A former Girl Scouts executive in Virginia will serve a three-month sentence after pleading guilty to embezzling nearly $23,000 from the organization.
The Richmond Times-Dispatch reports (http://bit.ly/1qEFZg5) that 62-year-old Linda Carne of Crozier was sentenced Monday. A Hanover Circuit Court judge suspended all but three months of a five-year sentence.
Carne pleaded guilty in April. She served as CEO of the Girl Scouts of the Commonwealth of Virginia from April 2010 to December 2011.
Prosecutors say Carne used a Girl Scout-issued credit card to pay for stays in posh hotels, baseball game tickets, spa services and rental of a North Carolina beach house.
The former leader of the 12,000-member Girl Scouts of the Commonwealth of Virginia will serve three months in jail for a felony embezzlement scam that drained an average of more than $1,000 a month from Scout funds.
Linda Carne, 62, had entered a guilty plea in April and was released on bond after hearing special prosecutor Matthew Ackley describe a complex scheme in which Carne disguised family trips and luxury accommodations as part of outreach efforts.
Hanover Circuit Court Judge Patricia Kelly ordered Carne, a former associate of author Patricia Cornwell and an administrator at Randolph-Macon College, to serve five years in prison, but she suspended all but three months.
Carne will serve 85 percent of that term and was taken immediately into custody as a smattering of well-wishers and detractors watched from the courtroom. Kelly said Carne can apply for work release if she is eligible.
Carne, who lived in Crozier, pleaded guilty after a complex investigation by forensic accountants that cost nearly $52,000 — more than twice the $22,979.80 that Carne admitted she stole.
Carne was fired in December 2011, about 20 months after having been brought into the administrative branch of the 12,000-scout, century-old organization in April 2010.
Carne was paid in excess of $100,000 a year, according to the Girl Scout organization, which covers some 30 counties and multiple cities, including Richmond, in the central Virginia region.

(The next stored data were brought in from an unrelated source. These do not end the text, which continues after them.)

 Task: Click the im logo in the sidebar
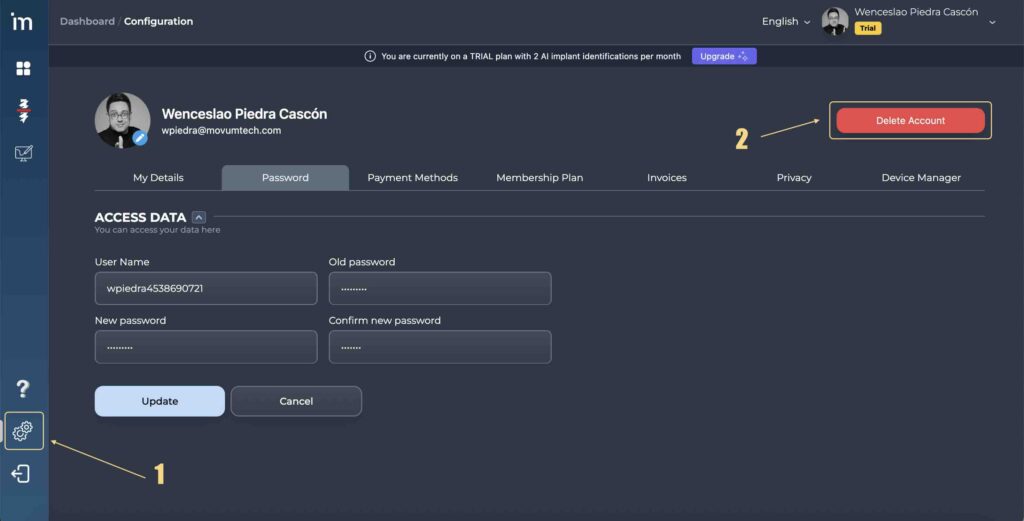point(22,22)
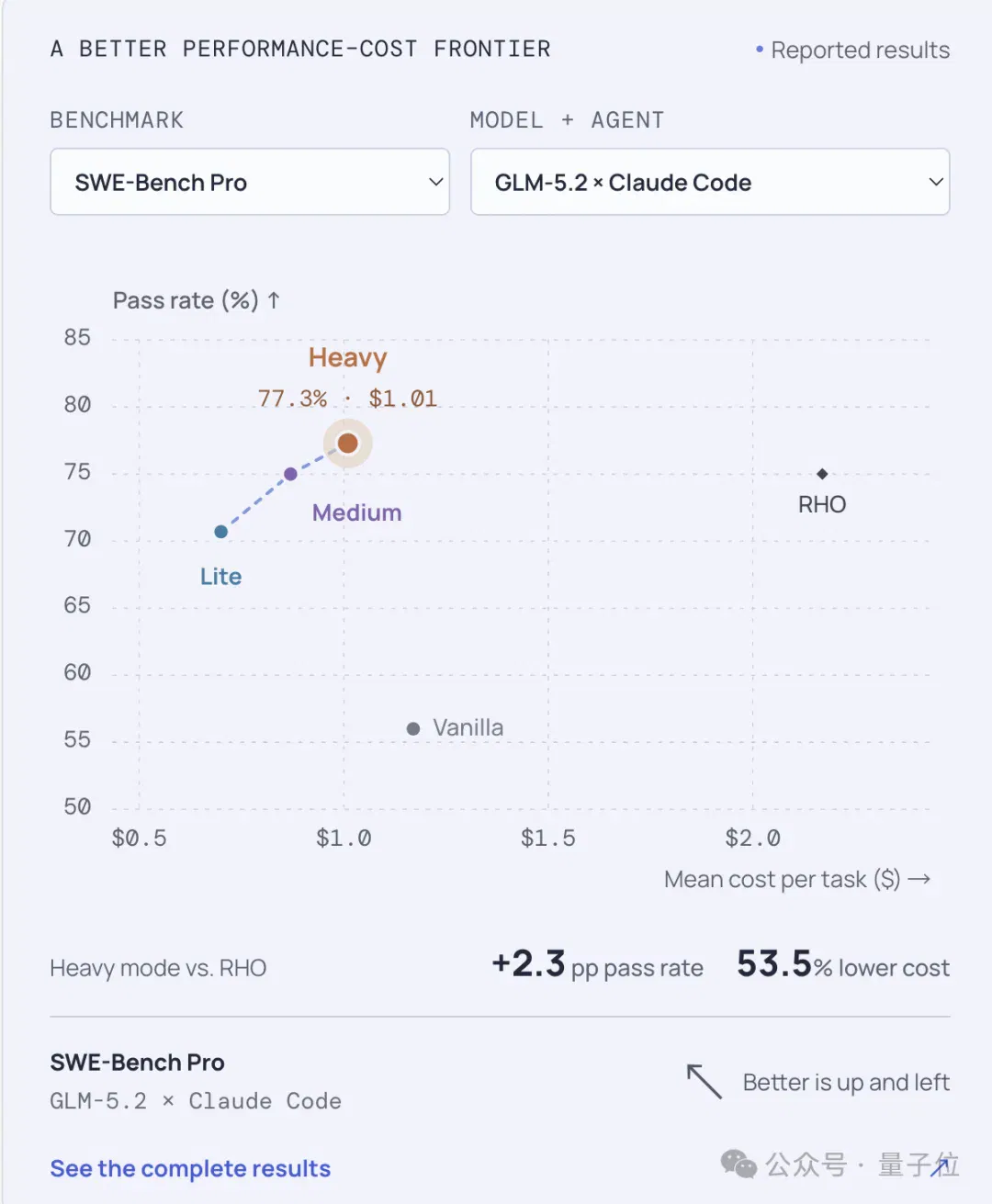Open the SWE-Bench Pro benchmark dropdown
The height and width of the screenshot is (1204, 992).
tap(250, 182)
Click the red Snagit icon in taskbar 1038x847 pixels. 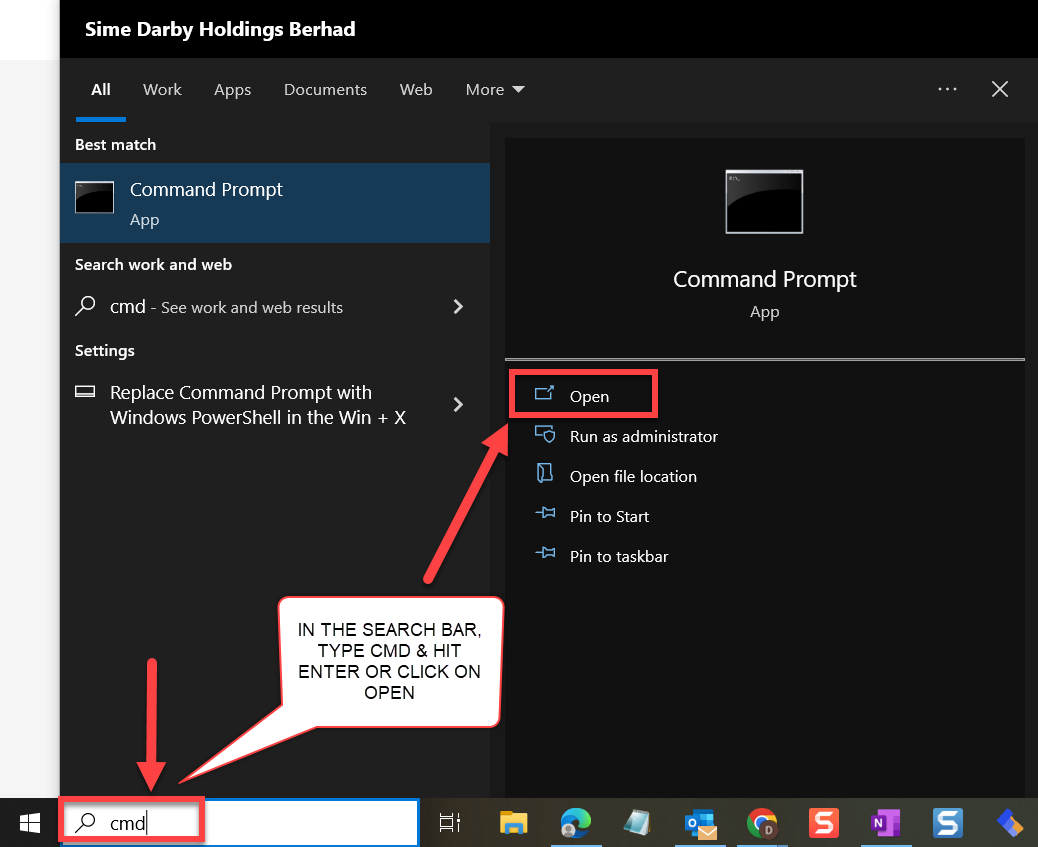pyautogui.click(x=823, y=822)
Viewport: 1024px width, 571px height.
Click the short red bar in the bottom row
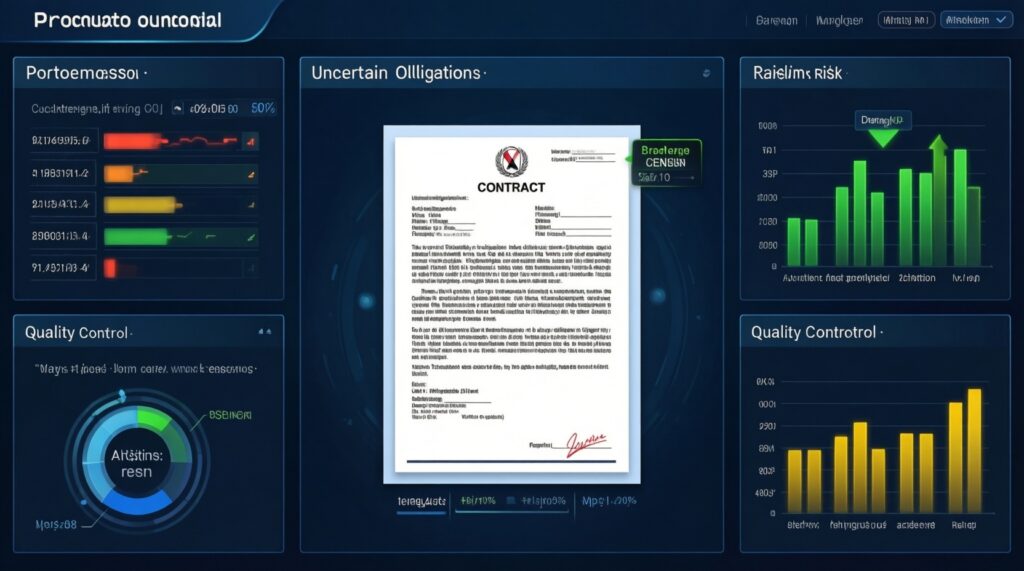110,268
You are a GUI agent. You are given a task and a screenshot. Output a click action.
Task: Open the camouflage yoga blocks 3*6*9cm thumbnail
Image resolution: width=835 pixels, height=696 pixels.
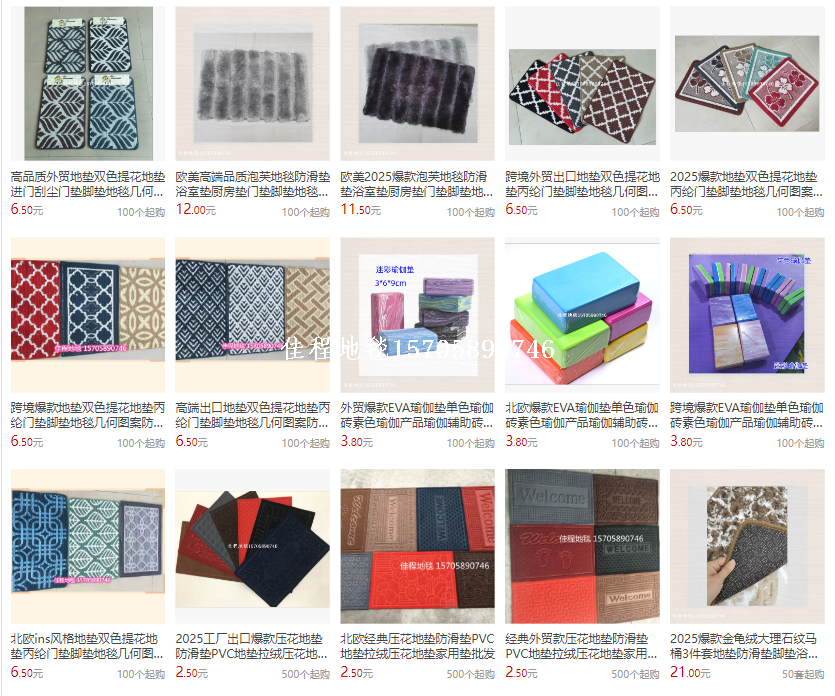click(418, 315)
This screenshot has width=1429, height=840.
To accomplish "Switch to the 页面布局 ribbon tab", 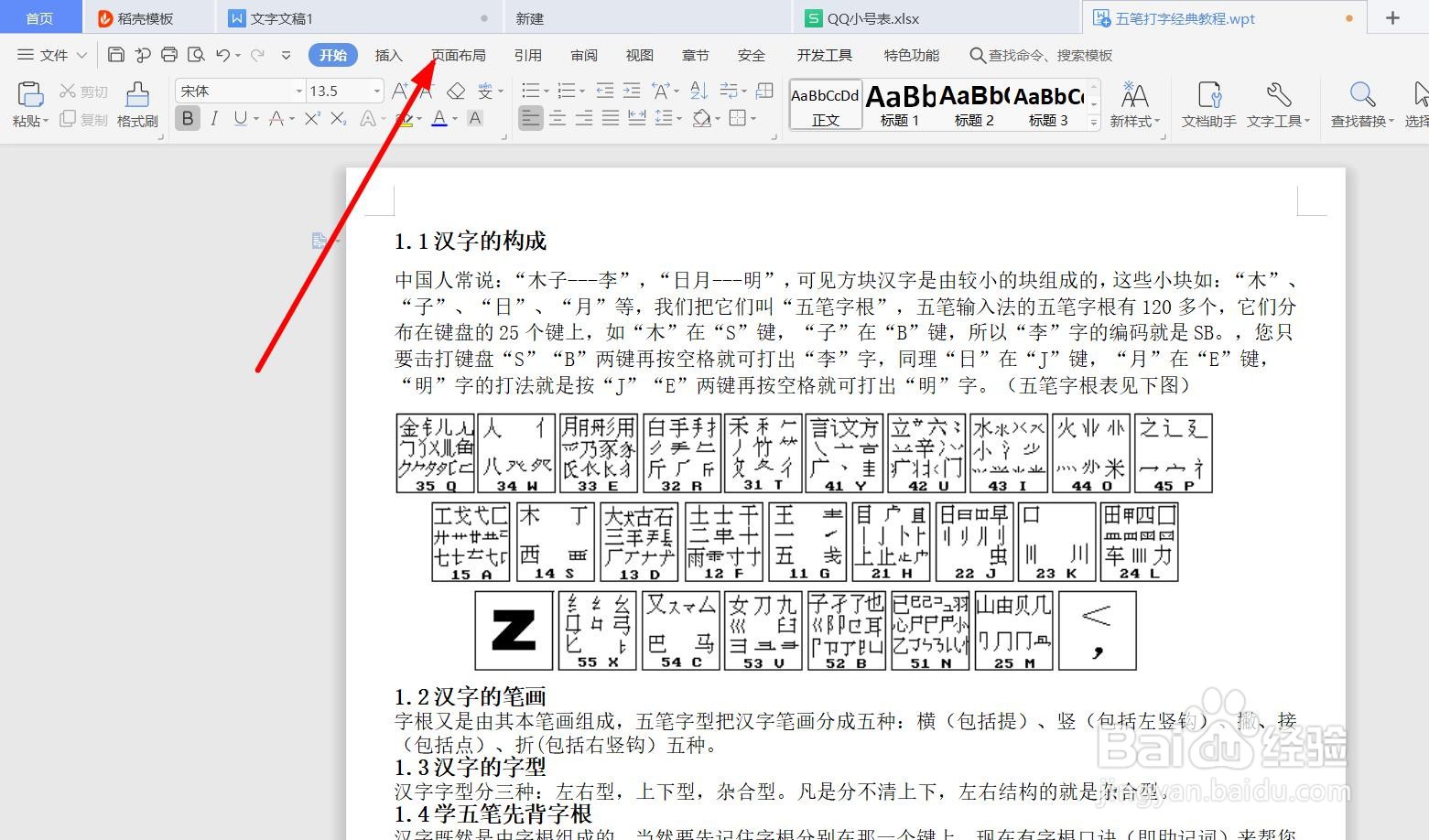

Ackley said earlier this year that investigators with the Virginia State Police and forensic accountants tracked down alleged contacts Carne said she had made on trips across the country, but discovered that Carne rarely, or barely, met with them.
Instead, she used her Scout-issued credit card to stay at such luxury hotels as The Algonquin in New York City, attended an equestrian event in Kentucky that cost $4,218, and scheduled her trips to coincide with professional baseball games in Major League cities. She often took family members along.
“This is not a happy day for us,” a Scout spokesperson said when Carne was convicted, noting that tight restrictions have been placed on the use of the Scout credit card.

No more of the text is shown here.